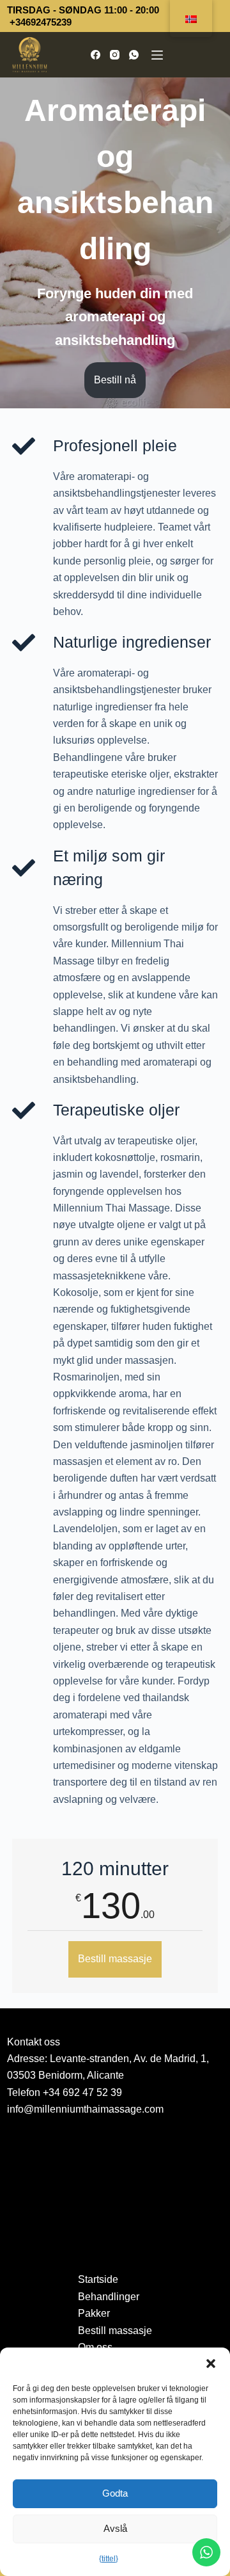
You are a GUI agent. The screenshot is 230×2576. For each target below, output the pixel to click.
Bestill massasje (115, 1958)
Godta (115, 2493)
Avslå (115, 2528)
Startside (98, 2279)
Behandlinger (108, 2296)
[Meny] (157, 55)
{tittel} (108, 2558)
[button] (210, 2363)
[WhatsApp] (134, 55)
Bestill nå (115, 379)
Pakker (94, 2313)
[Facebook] (95, 55)
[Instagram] (114, 55)
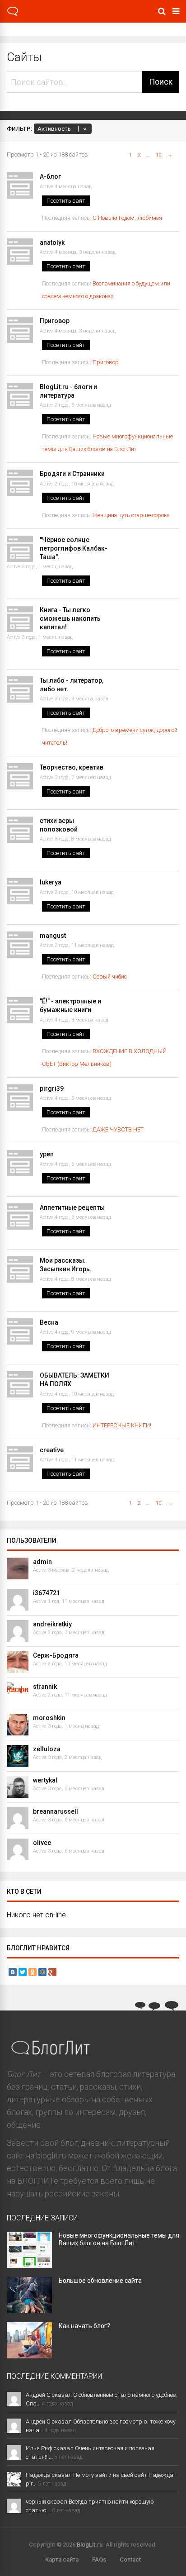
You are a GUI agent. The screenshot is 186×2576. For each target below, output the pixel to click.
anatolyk (52, 242)
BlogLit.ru (89, 2544)
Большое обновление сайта (100, 2280)
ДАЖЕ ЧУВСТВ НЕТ (119, 1129)
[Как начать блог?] (29, 2355)
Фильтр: (19, 128)
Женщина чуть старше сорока (131, 515)
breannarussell (55, 1811)
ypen (47, 1154)
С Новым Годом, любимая (127, 217)
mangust (53, 935)
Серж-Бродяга (56, 1655)
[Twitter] (23, 1972)
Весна (49, 1322)
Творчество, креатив (71, 767)
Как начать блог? (84, 2325)
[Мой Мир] (42, 1972)
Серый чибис (110, 976)
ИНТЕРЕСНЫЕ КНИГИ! (122, 1425)
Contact (130, 2559)
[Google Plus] (52, 1972)
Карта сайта (62, 2559)
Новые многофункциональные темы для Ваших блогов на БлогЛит (119, 2239)
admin (42, 1561)
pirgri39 (52, 1088)
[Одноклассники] (32, 1972)
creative (52, 1450)
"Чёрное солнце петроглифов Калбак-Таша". (73, 548)
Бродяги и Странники (72, 473)
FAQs (99, 2559)
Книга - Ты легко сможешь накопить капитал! (70, 618)
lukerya (50, 882)
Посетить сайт (65, 200)
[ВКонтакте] (13, 1972)
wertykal (45, 1780)
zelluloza (46, 1749)
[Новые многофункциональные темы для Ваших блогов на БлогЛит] (29, 2265)
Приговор (55, 320)
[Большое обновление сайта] (29, 2310)
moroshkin (49, 1717)
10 (158, 155)
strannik (45, 1686)
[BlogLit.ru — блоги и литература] (13, 14)
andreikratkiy (52, 1624)
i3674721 (46, 1593)
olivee (42, 1842)
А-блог (50, 176)
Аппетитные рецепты (72, 1207)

_ _ _ _ _

■ Exercise objective: Please give back exactly the lines of the listing above that run from the one containing "breannarussell (55, 1811)" through the one containing "[Одноклассники] (32, 1972)", and only those.

■ Result of this task:
breannarussell (55, 1811)
ypen (47, 1154)
С Новым Годом, любимая (127, 217)
mangust (53, 935)
Серж-Бродяга (56, 1655)
[Twitter] (23, 1972)
Весна (49, 1322)
Творчество, креатив (71, 767)
Как начать блог? (84, 2325)
[Мой Мир] (42, 1972)
Серый чибис (110, 976)
ИНТЕРЕСНЫЕ КНИГИ! (122, 1425)
Contact (130, 2559)
[Google Plus] (52, 1972)
Карта сайта (62, 2559)
Новые многофункциональные темы для Ваших блогов на БлогЛит (119, 2239)
admin (42, 1561)
pirgri39 (52, 1088)
[Одноклассники] (32, 1972)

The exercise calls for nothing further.